# Truth on how to get a huge chest..



## IRON MAN (Feb 4, 2006)

For those wanting to get a (HUGE SET OF PECS) go read post (311) in  my free pro personal training section at the top of the page and you will develop the biggest chest your genetics will allow. 

I'LL GUARANTEE IT!!!!!!!!!!!!!!!!


----------



## LexusGS (Feb 4, 2006)

where the fuck is that shit?


----------



## IRON MAN (Feb 4, 2006)

LexusGS said:
			
		

> where the fuck is that shit?




http://www.ironmagazineforums.com/forumdisplay.php?f=68


----------



## LexusGS (Feb 4, 2006)

Good Shit.


----------



## Mudge (Feb 4, 2006)

Post #311

http://www.ironmagazineforums.com/showpost.php?p=1257141&postcount=311


----------



## Tough Old Man (Feb 5, 2006)

IRON MAN said:
			
		

> For those wanting to get a (HUGE SET OF PECS) go read post (311) in my free pro personal training section at the top of the page and you will develop the biggest chest your genetics will allow.
> 
> I'LL GUARANTEE IT!!!!!!!!!!!!!!!!


Good read Iron Man.


----------



## IRON MAN (Feb 5, 2006)

*Some still confused.*

I still see that some are quite confused on our sitee and are having trouble finding my article/thread which is located at the top of this page. 

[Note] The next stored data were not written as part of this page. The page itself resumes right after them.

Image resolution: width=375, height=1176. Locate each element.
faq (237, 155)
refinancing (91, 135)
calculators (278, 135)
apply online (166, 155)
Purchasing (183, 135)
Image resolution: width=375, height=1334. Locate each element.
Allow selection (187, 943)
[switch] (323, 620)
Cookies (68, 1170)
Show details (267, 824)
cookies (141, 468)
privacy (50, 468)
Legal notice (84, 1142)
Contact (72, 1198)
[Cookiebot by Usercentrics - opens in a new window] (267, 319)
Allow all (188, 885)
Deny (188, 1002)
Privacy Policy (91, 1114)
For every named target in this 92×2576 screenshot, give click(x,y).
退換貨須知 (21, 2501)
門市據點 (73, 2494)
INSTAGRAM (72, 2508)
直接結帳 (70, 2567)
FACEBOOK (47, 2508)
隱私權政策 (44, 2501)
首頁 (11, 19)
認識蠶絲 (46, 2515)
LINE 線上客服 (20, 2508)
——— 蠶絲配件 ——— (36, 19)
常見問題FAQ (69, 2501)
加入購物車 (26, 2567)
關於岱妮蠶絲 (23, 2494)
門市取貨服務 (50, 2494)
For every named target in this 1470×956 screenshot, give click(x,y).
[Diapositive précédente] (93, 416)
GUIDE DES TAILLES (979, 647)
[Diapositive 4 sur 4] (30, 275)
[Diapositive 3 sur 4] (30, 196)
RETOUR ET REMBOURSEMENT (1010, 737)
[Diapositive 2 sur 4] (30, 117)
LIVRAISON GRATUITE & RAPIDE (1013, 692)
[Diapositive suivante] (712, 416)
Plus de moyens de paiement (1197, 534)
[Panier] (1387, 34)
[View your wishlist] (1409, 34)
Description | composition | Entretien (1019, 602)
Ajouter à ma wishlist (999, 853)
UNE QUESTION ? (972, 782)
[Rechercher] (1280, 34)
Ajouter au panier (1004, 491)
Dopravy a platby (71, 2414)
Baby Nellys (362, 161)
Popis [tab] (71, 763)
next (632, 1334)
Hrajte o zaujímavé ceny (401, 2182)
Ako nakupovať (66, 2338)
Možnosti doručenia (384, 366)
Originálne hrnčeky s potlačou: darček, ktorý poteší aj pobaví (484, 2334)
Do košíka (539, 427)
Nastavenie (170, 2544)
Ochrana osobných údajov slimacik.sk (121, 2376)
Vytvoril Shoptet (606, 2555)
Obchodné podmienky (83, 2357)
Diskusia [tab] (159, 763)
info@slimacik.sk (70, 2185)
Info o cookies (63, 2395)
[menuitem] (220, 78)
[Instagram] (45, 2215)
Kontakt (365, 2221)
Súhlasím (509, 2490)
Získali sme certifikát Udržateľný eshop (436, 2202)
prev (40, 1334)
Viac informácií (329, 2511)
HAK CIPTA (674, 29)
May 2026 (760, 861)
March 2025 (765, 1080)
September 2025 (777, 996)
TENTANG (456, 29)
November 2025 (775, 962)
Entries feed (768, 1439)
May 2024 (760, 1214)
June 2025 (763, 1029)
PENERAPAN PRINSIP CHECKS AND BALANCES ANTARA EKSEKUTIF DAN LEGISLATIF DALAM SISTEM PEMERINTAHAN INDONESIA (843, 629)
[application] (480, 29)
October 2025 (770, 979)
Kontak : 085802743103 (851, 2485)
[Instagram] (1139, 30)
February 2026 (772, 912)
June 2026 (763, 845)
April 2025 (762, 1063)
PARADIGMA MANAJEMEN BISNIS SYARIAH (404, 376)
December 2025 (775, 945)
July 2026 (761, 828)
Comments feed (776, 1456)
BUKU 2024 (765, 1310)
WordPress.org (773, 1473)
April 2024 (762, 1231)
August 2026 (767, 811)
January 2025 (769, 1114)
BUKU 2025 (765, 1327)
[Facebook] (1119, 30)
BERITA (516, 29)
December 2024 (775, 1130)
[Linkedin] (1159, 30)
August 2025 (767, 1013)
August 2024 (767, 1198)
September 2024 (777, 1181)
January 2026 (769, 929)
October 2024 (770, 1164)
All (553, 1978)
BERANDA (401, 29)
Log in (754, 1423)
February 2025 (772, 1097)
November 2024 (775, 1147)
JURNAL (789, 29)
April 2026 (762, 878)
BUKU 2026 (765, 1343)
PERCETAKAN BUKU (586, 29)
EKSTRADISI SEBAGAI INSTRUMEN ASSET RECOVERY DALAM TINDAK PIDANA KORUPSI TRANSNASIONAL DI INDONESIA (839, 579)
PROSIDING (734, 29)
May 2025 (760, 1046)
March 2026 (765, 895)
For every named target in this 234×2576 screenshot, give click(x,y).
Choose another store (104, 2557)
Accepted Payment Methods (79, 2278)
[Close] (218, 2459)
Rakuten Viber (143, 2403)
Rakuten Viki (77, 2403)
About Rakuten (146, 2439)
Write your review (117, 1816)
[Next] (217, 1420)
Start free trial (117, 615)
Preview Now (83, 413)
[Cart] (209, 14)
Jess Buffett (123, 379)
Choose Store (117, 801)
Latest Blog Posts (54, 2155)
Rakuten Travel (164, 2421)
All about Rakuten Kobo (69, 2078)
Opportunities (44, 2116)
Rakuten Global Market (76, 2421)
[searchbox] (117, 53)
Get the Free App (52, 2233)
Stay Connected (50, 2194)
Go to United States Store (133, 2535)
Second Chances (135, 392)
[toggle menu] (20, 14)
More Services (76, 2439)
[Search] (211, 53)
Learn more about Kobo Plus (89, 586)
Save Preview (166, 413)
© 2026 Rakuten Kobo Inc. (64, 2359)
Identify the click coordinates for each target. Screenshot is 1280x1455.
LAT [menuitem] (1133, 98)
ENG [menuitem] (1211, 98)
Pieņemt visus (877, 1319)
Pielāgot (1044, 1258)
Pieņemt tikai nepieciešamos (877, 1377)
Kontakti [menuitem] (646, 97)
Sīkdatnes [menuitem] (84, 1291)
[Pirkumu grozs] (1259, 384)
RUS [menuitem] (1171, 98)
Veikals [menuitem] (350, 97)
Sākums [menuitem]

We still have those who believe (decline presses build saggy lower pecs) and that (concentration curls add peak to the biceps)??????   

 Theres a lot of work to done here but thats the very reason I offered to come help with this site free of charge.

I sometimes wonder who started all these rumors?? Some still believe in spot reduction, muscle turning to fat during lay offs, and all sorts of erroneous ideas that someone started and it just SNOWBALLED..  

Will these non-truths ever end???


----------



## Mudge (Feb 5, 2006)

Someone is always going to believe old stories.


----------



## wetnwild (Feb 5, 2006)

sorry, it is simply genetics, unless you take drugs.


----------



## mrmark (Feb 5, 2006)

I found a lot of these old stories in loads of Flex mags from the mid 90s. 

Many of them seemed to say the same, about certain bicep exercises hit the peak or mass etc.... 

It's not easy to ignore training info when written by people such as Dorian, Nasser etc...


----------



## IRON MAN (Feb 5, 2006)

wetnwild said:
			
		

> sorry, it is simply genetics, unless you take drugs.



It is mostly genetics "EVEN" if you take drugs. ..But I can take two natural or non-natural trainers and make one group bigger than the other with the proper training methods.

NOTE: I've seen it done too many times to be convinced otherwise.


----------



## IRON MAN (Feb 5, 2006)

mrmark said:
			
		

> I found a lot of these old stories in loads of Flex mags from the mid 90s.
> 
> Many of them seemed to say the same, about certain bicep exercises hit the peak or mass etc....
> 
> It's not easy to ignore training info when written by people such as Dorian, Nasser etc...



mrmark,

   Articles are written in muscle mags so they can be sold for a PROFIT not to tell the TRUTH. Thats why every month they're coming out with some new hot routine or diet promising results..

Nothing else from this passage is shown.